▶ _Records shown_
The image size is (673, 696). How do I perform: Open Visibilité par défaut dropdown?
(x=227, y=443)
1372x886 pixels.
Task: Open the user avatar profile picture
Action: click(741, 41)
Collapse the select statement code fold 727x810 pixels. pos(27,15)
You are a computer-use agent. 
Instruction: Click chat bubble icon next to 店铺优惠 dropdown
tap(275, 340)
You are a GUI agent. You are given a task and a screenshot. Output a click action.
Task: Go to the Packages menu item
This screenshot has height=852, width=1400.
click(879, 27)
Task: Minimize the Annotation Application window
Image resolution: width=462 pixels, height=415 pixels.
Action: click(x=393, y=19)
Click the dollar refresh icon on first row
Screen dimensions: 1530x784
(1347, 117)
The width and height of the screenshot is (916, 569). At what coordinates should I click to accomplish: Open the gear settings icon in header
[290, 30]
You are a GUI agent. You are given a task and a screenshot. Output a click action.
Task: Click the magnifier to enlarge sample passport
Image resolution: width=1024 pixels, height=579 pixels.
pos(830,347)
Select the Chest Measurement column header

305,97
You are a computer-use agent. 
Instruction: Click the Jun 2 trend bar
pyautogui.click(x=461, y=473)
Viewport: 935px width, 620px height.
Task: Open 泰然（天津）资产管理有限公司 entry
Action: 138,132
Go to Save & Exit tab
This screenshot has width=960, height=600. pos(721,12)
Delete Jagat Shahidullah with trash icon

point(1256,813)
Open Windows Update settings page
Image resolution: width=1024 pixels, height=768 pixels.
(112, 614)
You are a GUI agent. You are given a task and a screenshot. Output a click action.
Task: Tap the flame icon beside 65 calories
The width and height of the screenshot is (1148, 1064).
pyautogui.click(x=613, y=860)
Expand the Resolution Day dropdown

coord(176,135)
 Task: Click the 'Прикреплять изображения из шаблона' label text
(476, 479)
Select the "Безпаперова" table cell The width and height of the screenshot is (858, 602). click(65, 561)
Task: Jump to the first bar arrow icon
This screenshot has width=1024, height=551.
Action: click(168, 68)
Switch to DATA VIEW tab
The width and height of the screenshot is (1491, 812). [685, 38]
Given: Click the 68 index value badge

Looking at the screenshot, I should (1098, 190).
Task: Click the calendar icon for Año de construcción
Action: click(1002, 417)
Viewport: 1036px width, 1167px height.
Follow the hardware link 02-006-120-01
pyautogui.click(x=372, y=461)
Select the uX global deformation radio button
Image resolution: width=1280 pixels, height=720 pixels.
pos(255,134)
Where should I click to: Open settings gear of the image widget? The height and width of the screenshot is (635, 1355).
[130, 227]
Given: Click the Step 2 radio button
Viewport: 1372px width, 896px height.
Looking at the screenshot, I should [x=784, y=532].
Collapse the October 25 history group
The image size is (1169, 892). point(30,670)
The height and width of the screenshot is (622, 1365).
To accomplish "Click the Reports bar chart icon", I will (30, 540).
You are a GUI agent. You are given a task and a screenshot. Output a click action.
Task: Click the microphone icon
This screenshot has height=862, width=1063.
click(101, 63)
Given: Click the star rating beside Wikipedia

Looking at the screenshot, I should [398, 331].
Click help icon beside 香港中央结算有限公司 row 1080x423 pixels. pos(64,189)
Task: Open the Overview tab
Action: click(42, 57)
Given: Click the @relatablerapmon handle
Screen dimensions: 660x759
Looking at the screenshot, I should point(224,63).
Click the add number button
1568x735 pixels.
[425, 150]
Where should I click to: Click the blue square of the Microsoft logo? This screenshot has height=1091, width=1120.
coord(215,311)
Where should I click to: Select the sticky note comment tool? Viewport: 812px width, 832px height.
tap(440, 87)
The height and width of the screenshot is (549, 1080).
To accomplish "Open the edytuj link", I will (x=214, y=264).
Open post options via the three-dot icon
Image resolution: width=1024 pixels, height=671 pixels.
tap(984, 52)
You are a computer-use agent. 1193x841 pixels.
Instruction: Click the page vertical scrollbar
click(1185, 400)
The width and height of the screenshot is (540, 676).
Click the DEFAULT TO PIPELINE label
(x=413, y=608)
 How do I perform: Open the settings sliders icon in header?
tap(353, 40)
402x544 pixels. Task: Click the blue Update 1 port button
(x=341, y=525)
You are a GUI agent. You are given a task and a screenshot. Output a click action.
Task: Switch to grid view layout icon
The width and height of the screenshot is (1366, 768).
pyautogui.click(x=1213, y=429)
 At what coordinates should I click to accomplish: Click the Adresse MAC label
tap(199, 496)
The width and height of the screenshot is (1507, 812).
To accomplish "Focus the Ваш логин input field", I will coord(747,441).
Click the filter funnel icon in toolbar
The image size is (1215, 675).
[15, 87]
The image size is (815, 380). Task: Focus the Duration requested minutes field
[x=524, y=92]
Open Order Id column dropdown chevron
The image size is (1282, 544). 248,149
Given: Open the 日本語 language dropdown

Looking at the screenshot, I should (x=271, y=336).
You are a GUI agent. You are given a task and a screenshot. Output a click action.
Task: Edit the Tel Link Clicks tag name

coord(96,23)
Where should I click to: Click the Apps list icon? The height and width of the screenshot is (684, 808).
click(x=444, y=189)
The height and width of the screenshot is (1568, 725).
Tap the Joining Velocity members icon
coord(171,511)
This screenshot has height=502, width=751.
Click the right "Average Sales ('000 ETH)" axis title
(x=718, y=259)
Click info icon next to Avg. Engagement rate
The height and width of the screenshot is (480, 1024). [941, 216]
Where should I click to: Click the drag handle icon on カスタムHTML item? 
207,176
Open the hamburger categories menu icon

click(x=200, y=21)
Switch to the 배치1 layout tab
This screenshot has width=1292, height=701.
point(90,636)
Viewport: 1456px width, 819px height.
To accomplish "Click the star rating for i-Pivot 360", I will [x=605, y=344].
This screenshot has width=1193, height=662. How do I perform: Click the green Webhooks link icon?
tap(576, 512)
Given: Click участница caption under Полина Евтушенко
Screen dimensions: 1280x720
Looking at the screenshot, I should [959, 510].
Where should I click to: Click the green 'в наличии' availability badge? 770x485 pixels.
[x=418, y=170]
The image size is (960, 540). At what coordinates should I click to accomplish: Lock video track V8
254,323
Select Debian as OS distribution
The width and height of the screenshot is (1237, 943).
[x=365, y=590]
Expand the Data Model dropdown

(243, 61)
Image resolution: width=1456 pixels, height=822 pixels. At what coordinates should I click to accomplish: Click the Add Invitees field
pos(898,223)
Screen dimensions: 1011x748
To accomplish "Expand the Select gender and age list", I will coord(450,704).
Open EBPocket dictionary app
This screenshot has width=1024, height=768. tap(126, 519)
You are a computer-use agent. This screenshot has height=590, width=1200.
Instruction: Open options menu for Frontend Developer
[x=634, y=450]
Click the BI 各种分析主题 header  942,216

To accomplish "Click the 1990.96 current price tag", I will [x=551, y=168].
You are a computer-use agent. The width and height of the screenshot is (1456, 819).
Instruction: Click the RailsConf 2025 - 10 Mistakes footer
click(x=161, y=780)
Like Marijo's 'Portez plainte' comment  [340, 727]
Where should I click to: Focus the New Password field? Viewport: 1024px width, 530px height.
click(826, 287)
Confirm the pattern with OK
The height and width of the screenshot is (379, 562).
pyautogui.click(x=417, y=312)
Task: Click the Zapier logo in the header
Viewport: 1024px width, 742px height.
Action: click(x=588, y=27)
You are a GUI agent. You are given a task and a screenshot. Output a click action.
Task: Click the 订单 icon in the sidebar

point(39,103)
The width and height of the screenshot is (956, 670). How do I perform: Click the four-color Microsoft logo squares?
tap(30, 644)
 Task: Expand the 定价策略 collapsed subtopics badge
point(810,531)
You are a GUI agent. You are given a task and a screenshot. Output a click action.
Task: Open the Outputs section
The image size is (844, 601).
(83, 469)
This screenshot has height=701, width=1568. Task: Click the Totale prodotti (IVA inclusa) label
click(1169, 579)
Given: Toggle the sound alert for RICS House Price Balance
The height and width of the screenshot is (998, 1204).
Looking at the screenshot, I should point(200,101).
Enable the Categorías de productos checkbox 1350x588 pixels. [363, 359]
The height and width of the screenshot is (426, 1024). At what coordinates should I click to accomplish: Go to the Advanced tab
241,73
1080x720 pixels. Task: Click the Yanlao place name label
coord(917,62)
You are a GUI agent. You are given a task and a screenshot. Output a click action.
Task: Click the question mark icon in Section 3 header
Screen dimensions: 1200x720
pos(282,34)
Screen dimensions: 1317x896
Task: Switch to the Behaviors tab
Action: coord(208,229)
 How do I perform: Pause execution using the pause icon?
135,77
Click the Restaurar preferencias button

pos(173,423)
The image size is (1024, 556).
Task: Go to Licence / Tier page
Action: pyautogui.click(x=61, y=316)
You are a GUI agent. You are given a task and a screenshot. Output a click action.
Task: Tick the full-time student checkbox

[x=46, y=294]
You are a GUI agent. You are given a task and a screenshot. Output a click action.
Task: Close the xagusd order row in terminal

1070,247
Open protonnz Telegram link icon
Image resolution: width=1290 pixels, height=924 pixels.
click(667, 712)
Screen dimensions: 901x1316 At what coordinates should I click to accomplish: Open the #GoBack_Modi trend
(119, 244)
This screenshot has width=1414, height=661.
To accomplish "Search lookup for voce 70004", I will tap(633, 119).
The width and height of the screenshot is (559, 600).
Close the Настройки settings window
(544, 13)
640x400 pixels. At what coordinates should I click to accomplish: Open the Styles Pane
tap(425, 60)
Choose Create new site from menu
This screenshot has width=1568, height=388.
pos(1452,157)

▶ _Required work_
Copy out only the lines above from the one with "The image size is (815, 380)." to the one with "Select Debian as OS distribution", inclusive, exactly as they stand.

▶ _Solution for this task_
The image size is (815, 380). Task: Focus the Duration requested minutes field
[x=524, y=92]
Open Order Id column dropdown chevron
The image size is (1282, 544). 248,149
Given: Open the 日本語 language dropdown

Looking at the screenshot, I should (x=271, y=336).
You are a GUI agent. You are given a task and a screenshot. Output a click action.
Task: Edit the Tel Link Clicks tag name

coord(96,23)
Where should I click to: Click the Apps list icon? The height and width of the screenshot is (684, 808).
click(x=444, y=189)
The height and width of the screenshot is (1568, 725).
Tap the Joining Velocity members icon
coord(171,511)
This screenshot has height=502, width=751.
Click the right "Average Sales ('000 ETH)" axis title
(x=718, y=259)
Click info icon next to Avg. Engagement rate
The height and width of the screenshot is (480, 1024). [941, 216]
Where should I click to: Click the drag handle icon on カスタムHTML item? 
207,176
Open the hamburger categories menu icon

click(x=200, y=21)
Switch to the 배치1 layout tab
This screenshot has width=1292, height=701.
point(90,636)
Viewport: 1456px width, 819px height.
To accomplish "Click the star rating for i-Pivot 360", I will [x=605, y=344].
This screenshot has width=1193, height=662. How do I perform: Click the green Webhooks link icon?
tap(576, 512)
Given: Click участница caption under Полина Евтушенко
Screen dimensions: 1280x720
Looking at the screenshot, I should [959, 510].
Where should I click to: Click the green 'в наличии' availability badge? 770x485 pixels.
[x=418, y=170]
The image size is (960, 540). At what coordinates should I click to accomplish: Lock video track V8
254,323
Select Debian as OS distribution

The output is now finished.